The graph-convolutional neural network for pka prediction
MIT License
61 stars 25 forks source link

Atom index reports hydrogen atom instead of reaction center for acids #10

Open lkshiel opened 10 months ago

lkshiel commented 10 months ago

Hi, I have been enjoying using this tool locally to predict pKas, however I noticed that the acid pKa atom index is off. For instance, rather than reporting the atom index for the oxygen atom (10), it reports the atom index for the hydrogen (19) attached to the oxygen. (See below). Note, I have only noticed this uses for acid pKas. 11-17-2023 11-52-35 AM 11-17-2023 11-53-54 AM

Upon further investigation, I believe this is happening because the match_acid() function returns the item from the matches list based on the value specified in the ‘Index’ column of the ‘smarts_pattern.txv’ document.

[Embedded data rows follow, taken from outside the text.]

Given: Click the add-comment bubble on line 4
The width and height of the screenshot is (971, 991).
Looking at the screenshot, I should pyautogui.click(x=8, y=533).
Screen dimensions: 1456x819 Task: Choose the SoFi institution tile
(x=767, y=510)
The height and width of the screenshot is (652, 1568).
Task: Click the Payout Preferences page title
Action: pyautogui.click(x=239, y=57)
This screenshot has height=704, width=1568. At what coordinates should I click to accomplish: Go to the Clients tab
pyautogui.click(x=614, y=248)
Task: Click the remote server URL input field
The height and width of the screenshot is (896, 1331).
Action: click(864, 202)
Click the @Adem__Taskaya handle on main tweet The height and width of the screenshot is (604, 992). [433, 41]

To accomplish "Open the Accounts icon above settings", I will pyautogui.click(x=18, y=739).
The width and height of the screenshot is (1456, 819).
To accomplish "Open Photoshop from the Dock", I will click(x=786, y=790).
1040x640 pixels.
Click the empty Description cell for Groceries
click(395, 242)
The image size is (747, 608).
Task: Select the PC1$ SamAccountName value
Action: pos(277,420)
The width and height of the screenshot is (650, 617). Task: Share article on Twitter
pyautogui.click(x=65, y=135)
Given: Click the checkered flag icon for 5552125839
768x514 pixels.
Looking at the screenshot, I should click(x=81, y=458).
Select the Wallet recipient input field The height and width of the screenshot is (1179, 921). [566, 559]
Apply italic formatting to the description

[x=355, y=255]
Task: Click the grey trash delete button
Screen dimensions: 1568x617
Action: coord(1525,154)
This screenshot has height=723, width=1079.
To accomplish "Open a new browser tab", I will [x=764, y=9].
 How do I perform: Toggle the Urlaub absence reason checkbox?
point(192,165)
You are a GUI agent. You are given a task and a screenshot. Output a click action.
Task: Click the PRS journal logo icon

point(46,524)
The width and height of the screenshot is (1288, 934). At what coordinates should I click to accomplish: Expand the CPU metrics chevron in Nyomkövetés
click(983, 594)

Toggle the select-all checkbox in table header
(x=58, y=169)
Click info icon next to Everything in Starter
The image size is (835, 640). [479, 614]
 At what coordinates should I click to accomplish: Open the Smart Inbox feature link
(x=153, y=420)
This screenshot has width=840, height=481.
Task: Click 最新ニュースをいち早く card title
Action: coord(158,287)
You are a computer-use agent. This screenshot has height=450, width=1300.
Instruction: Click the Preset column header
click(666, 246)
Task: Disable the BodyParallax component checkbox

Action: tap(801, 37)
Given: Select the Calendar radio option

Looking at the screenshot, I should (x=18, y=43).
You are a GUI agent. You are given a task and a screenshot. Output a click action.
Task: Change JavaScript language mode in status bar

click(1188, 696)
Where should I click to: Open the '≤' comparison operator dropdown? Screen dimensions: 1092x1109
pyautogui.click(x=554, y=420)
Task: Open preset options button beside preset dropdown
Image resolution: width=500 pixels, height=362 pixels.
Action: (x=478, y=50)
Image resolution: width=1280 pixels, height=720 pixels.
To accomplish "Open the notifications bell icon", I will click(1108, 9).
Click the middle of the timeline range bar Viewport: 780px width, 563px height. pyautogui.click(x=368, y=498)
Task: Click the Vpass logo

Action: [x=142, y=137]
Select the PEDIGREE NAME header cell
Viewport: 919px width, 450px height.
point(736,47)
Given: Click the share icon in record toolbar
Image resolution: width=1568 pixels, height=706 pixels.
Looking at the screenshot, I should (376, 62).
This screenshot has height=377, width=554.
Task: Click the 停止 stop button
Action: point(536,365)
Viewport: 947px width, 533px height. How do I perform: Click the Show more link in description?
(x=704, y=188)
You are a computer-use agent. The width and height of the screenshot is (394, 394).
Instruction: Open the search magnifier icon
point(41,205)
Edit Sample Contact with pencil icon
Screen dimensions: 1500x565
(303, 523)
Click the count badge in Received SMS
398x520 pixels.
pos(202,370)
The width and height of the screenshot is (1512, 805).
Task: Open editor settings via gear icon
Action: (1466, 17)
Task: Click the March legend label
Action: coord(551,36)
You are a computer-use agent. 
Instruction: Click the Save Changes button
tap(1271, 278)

See line 44 of ‘ionization_group.py’. The values in the ‘Index’ column appear to be off by one, causing the wrong atom index to be returned. This is likely because python lists have a 0-start index rather than a 1-start index, and the value in the ‘Index’ column need to be fixed to reflect that. I have tried to show this in the screen grab below by returning the list of atom indices in matches, the ‘Index’ value reported in the smarts_pattern document, and the item extracted from matches based on the specified value from ‘Index’, to demonstrate what I am talking about. 11-17-2023 12-18-43 PM 11-17-2023 12-05-02 PM

Thanks! Lindsay

xiaolinpan commented 10 months ago

Hi lkshiel, thank you for your comment. For acid, we marked hydrogen of acidic center in the graph representation to predict the pKa. You can get the oxygen atom index by the hydrogen. RDKit provide a function to find neighbor atoms: atom.GetNeighbors().